Satu hal yang menjadi “nilai jual” dari kedai kopi yang satu ini adalah keakraban yang tercipta antara sang barista dan pembeli yang mampir ke tempat ini. Seolah tidak ada batasan antara barista dan para pengunjung dalam berinteraksi seperti di kedai kopi lainnya.

barista

Saya memilih duduk di area coffee bar. Selain bisa berbincang langsung dengan barista, saya pun dapat melihat dan mengamati langsung bagaimana mereka bekerja meracik kopi pesanan pembeli. Pagi ini saya memesan black coffee single origin dari Mandailing sesuai dengan rekomendasi Mas Putra, barista yang sedang bekerja pagi ini di Kopi Ketjil.

Menurut beliau, biji kopi dari Mandailing ini memiliki karakteristik yang soft dibandingkan dengan stok biji kopi lainnya yang tersedia di sana. Saya memilih teknik penyeduhan V60 sehingga menghasilkan cita rasa kopi yang clean dan cukup ringan di indra perasa.

mandailing v60

Ada hal yang menarik perhatian saya saat melihat para barista ini sedang bekerja menyiapkan pesanan pelanggan. Tak ada mesin pembuat espresso otomatis seperti kedai kopi kebanyakan yang ada di Kota Jogja. Pembuatan espresso yang menjadi base dalam meracik minuman kopi masih menggunakan alat manual yang disebut rok presso.

rock presso

Jadilah pagi itu pandangan saya khusuk mengamati cara kerja alat ini sambil sesekali berbincang dengan barista yang menyiapkan pesanan kopi. Sungguh sebuah pengalaman yang tak terlupakan di kedai kopi mungil ini.

Kekurangan kedai kopi ini adalah tidak menyediakan makanan pendamping untuk menikmati kopi.

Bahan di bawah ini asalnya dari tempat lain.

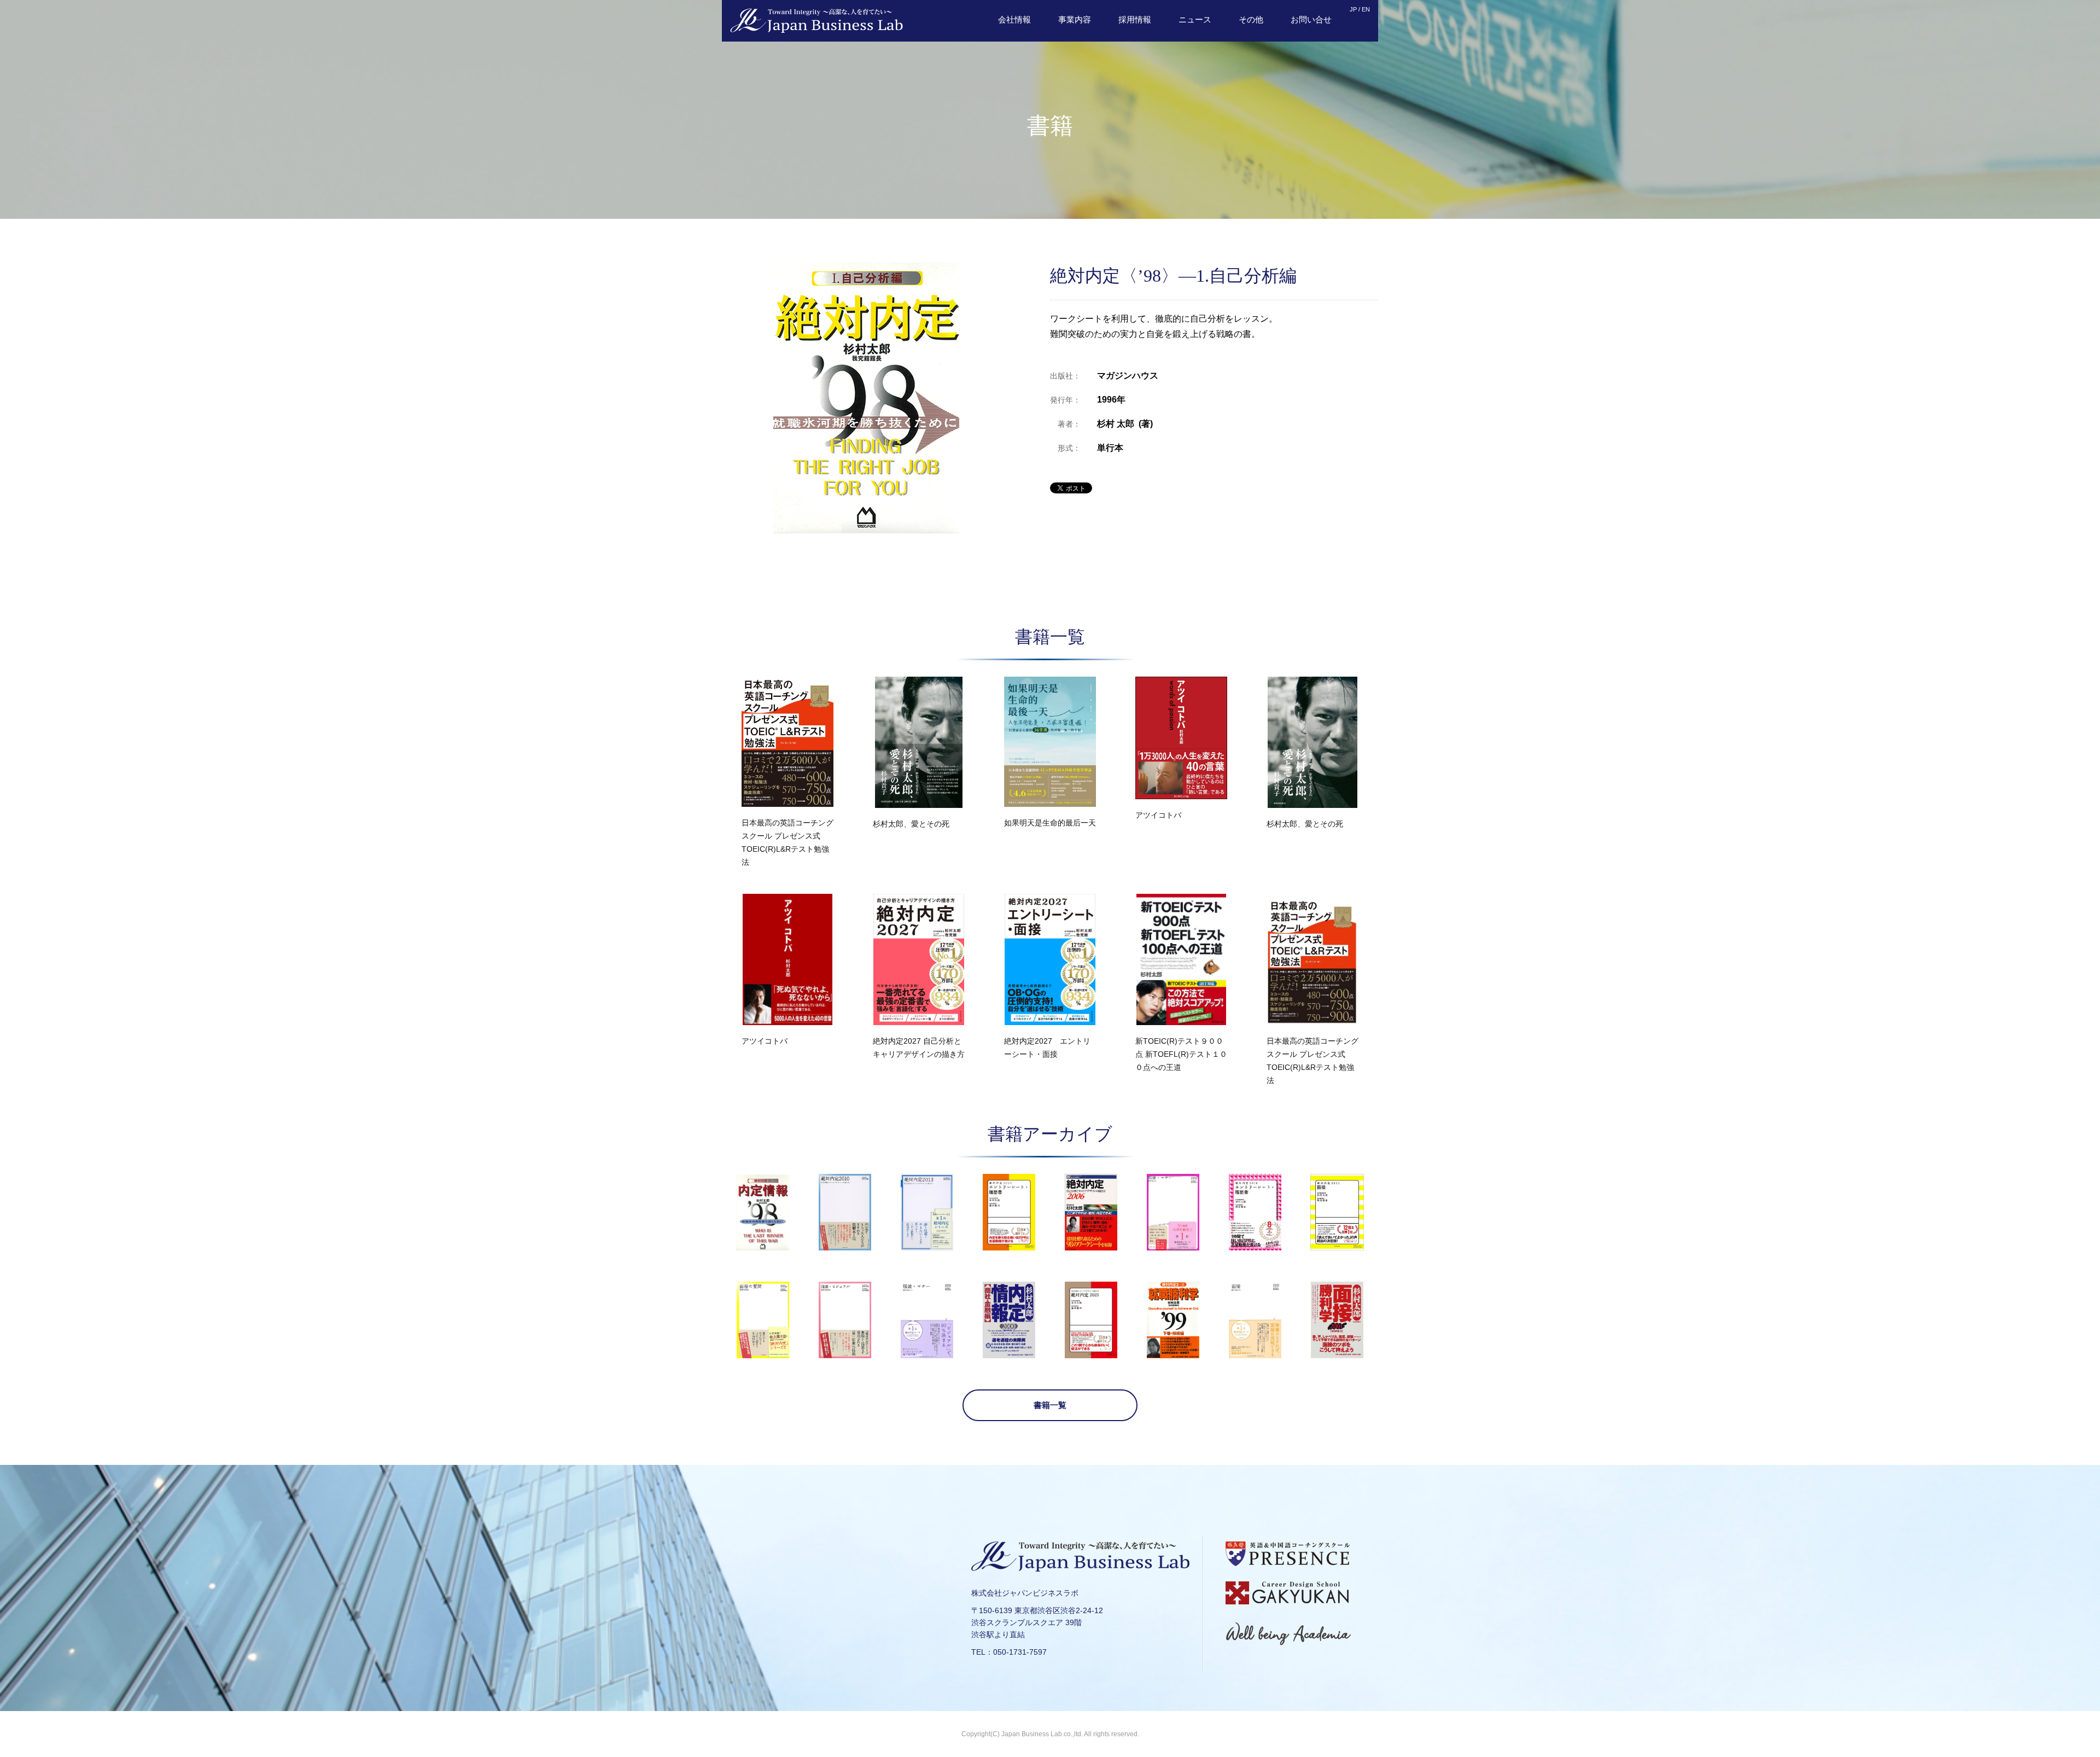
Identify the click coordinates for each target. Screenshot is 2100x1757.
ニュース (1195, 19)
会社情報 (1014, 19)
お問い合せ (1311, 19)
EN (1366, 9)
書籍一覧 (1050, 1405)
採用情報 (1134, 19)
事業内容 (1074, 19)
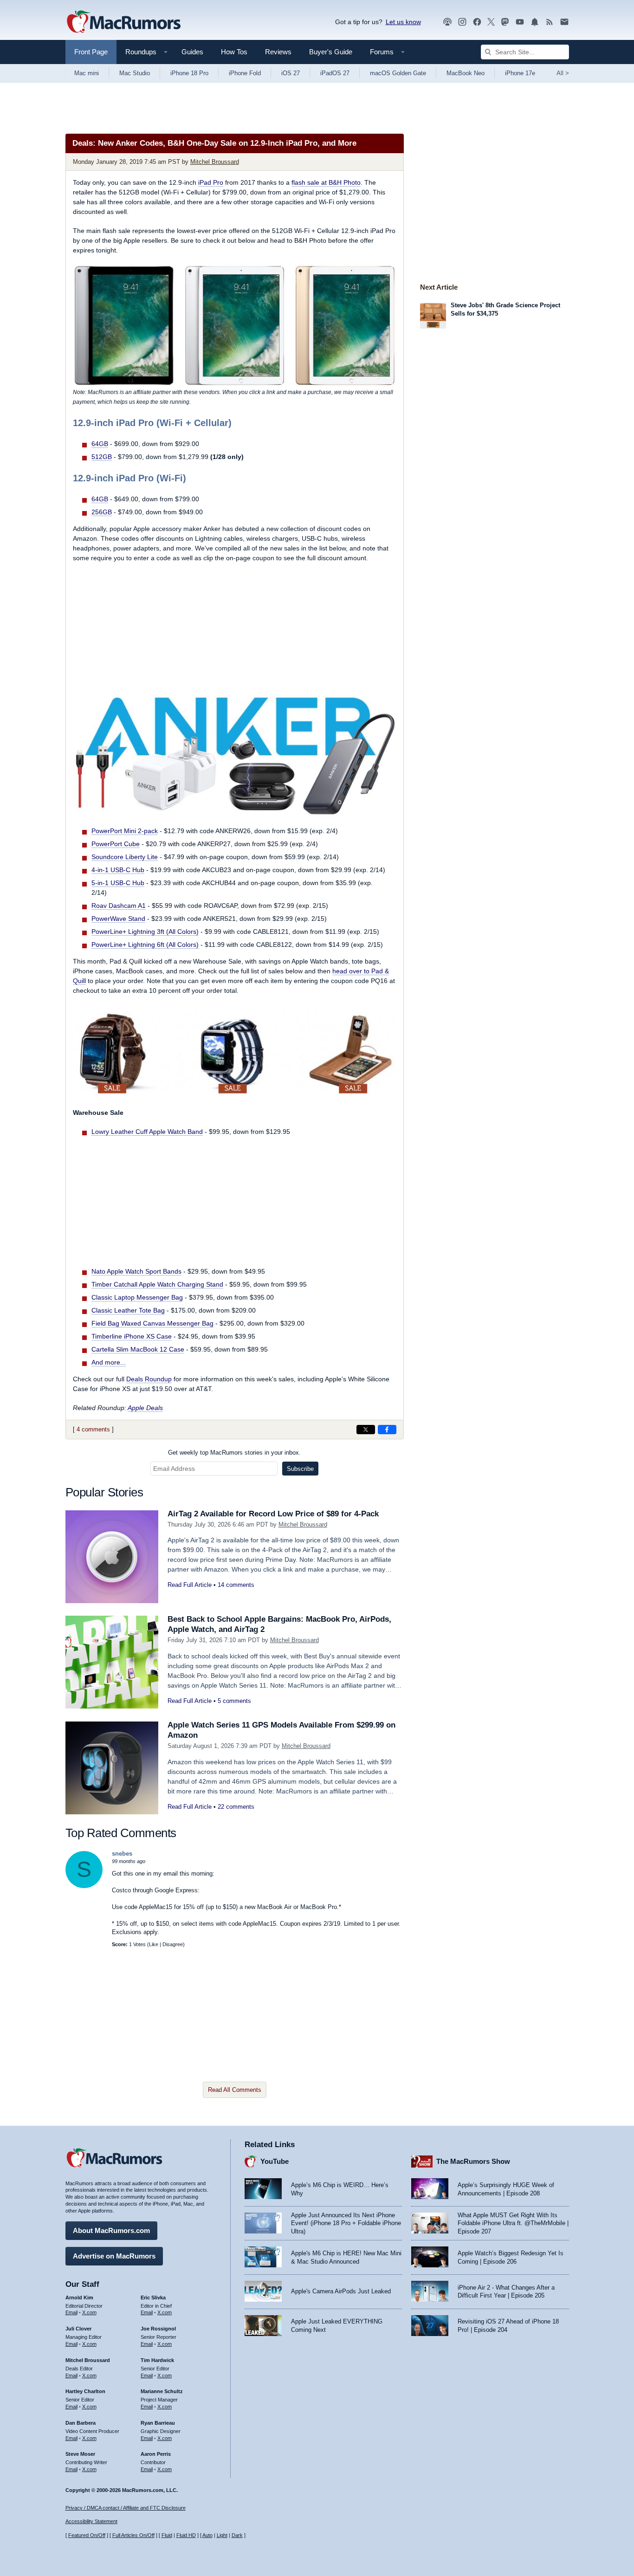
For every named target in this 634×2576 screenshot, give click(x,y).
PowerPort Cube (115, 844)
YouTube (274, 2161)
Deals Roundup (149, 1379)
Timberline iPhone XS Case (131, 1336)
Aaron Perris (156, 2454)
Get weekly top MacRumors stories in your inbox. (234, 1452)
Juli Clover (78, 2328)
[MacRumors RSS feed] (549, 22)
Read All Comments (234, 2089)
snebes (122, 1853)
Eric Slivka (153, 2297)
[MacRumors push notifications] (534, 22)
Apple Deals (145, 1407)
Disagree (172, 1944)
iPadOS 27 (334, 73)
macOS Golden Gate (398, 73)
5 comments (234, 1700)
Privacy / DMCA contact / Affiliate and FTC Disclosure (125, 2508)
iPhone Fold (245, 73)
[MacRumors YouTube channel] (519, 22)
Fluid (167, 2535)
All (562, 73)
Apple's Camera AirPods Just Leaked (341, 2291)
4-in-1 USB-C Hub (117, 870)
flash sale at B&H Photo (326, 182)
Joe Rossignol (158, 2328)
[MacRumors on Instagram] (462, 22)
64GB (99, 443)
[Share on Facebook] (387, 1429)
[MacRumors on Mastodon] (505, 22)
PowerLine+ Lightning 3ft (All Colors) (145, 931)
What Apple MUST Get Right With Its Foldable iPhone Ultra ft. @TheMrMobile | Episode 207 (513, 2223)
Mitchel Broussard (214, 161)
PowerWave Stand (118, 918)
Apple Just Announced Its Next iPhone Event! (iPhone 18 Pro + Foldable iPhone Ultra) (346, 2223)
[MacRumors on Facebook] (477, 22)
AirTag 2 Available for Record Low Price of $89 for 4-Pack (273, 1513)
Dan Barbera (80, 2423)
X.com (89, 2312)
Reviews (278, 52)
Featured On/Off (86, 2535)
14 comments (236, 1584)
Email (71, 2312)
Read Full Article (190, 1584)
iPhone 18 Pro (189, 73)
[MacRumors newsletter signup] (564, 22)
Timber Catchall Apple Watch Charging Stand (157, 1284)
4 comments (93, 1429)
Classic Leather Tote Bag (128, 1310)
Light (222, 2535)
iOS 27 (290, 73)
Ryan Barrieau (158, 2423)
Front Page (91, 52)
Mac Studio (134, 73)
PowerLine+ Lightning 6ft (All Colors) (145, 944)
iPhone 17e (520, 73)
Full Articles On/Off (133, 2535)
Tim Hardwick (157, 2360)
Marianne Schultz (162, 2391)
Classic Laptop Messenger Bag (137, 1297)
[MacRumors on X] (491, 22)
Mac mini (86, 73)
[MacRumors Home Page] (123, 22)
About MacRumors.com (111, 2230)
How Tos (234, 52)
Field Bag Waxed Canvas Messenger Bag (152, 1323)
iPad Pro (210, 182)
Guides (192, 52)
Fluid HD (186, 2535)
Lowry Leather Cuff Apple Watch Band (147, 1131)
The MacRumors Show (473, 2161)
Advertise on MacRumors (114, 2256)
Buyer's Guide (330, 52)
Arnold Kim (79, 2297)
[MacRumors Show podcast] (447, 22)
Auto (207, 2535)
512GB (101, 456)
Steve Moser (80, 2454)
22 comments (236, 1806)
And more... (108, 1362)
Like (153, 1944)
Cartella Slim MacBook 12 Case (137, 1349)
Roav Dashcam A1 (118, 905)
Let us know (403, 22)
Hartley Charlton (85, 2391)
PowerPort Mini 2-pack (124, 831)
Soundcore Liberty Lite (124, 857)
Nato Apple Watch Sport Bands (136, 1271)
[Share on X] (365, 1429)
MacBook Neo (465, 73)
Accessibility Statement (91, 2521)
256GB (101, 512)
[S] (84, 1886)
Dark (237, 2535)
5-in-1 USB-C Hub (117, 883)
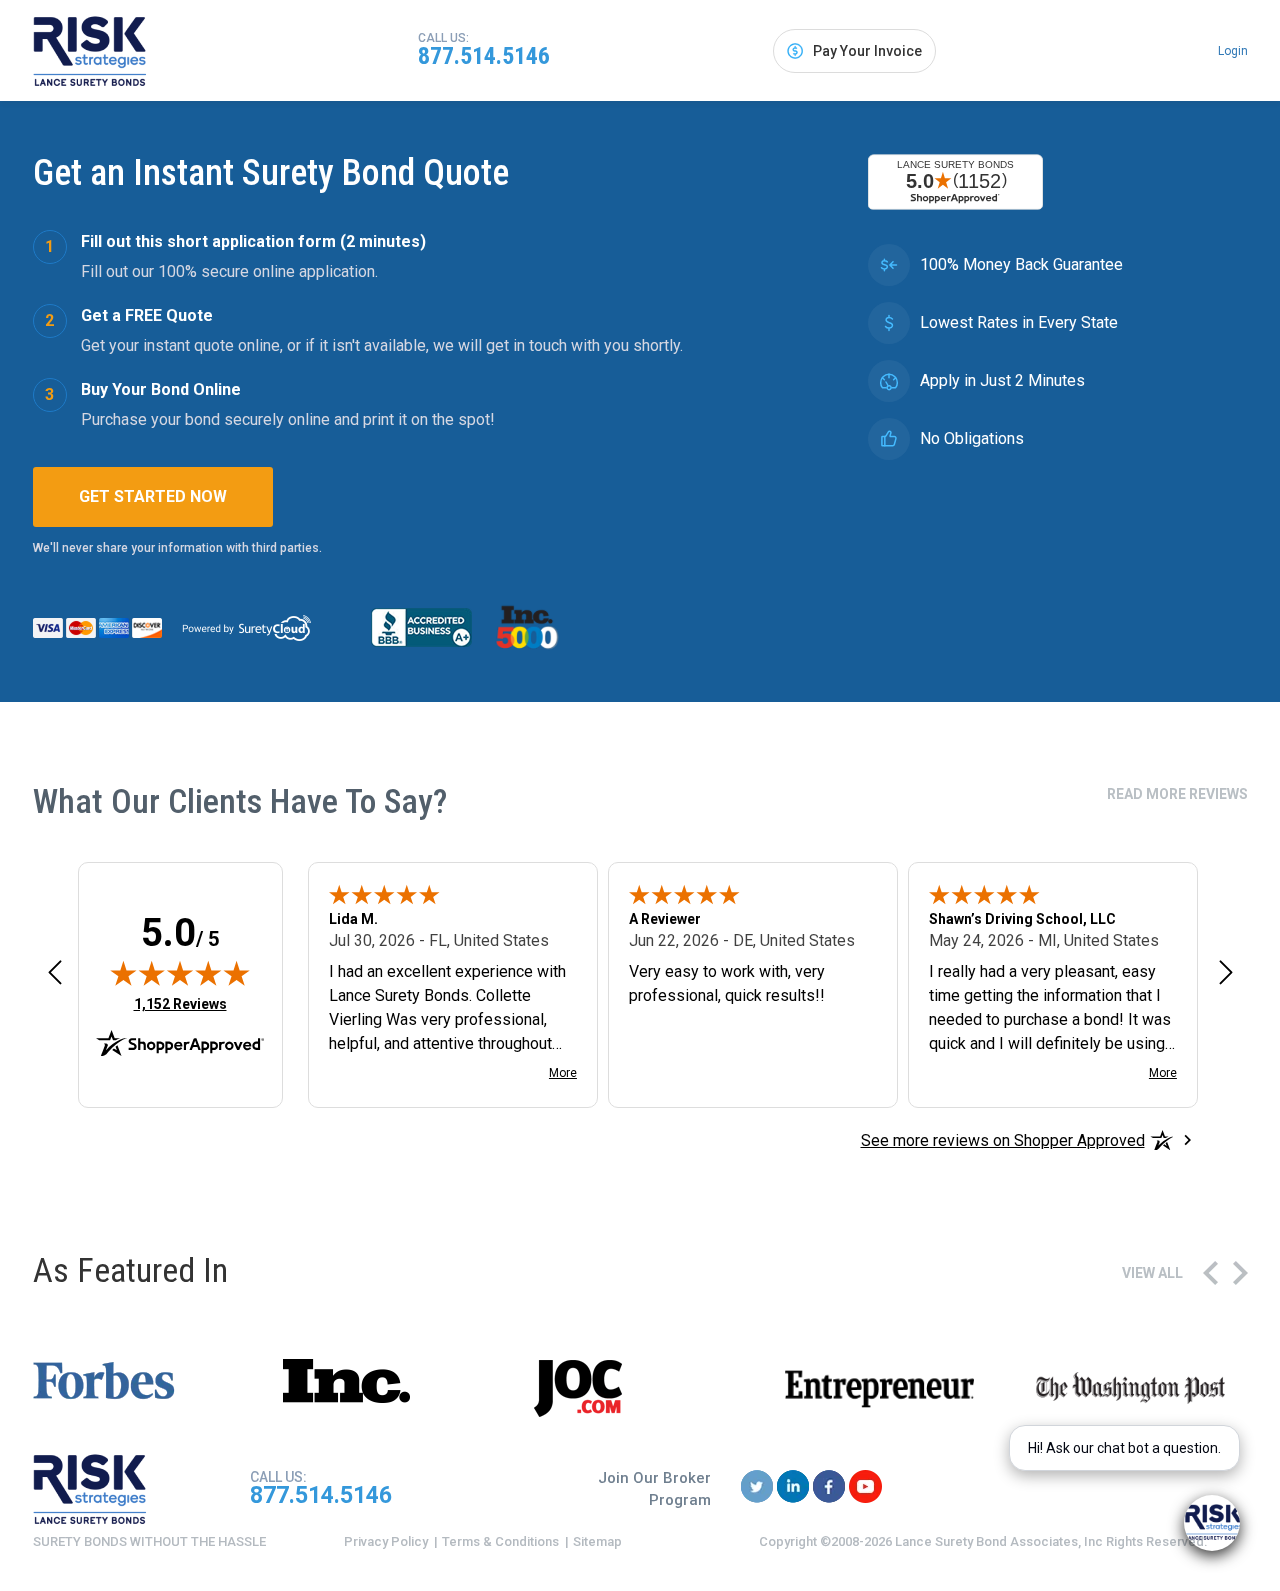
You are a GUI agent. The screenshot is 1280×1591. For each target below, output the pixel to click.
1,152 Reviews (180, 1003)
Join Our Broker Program (654, 1489)
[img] (180, 973)
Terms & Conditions (500, 1541)
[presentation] (1210, 1273)
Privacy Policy (386, 1541)
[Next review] (1226, 971)
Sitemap (597, 1541)
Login (1233, 51)
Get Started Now (153, 496)
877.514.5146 (484, 56)
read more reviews (1177, 794)
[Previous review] (55, 971)
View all (1152, 1273)
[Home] (90, 51)
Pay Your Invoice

Sesekali hanya ada cookies saja, itupun kalau sedang ada stoknya.

Selebihnya, tamu-tamu yang datang memang lebih banyak mengkhususkan diri untuk menikmati kopi sambil berbincang dengan teman, pembeli lain maupun barista yang sedang bertugas. Kekurangan lainnya adalah parkir kendaraan yang tergolong sempit. Solusinya sih kalian bisa menggunakan jasa kendaraan online kalau tidak mau pusing cari parkir.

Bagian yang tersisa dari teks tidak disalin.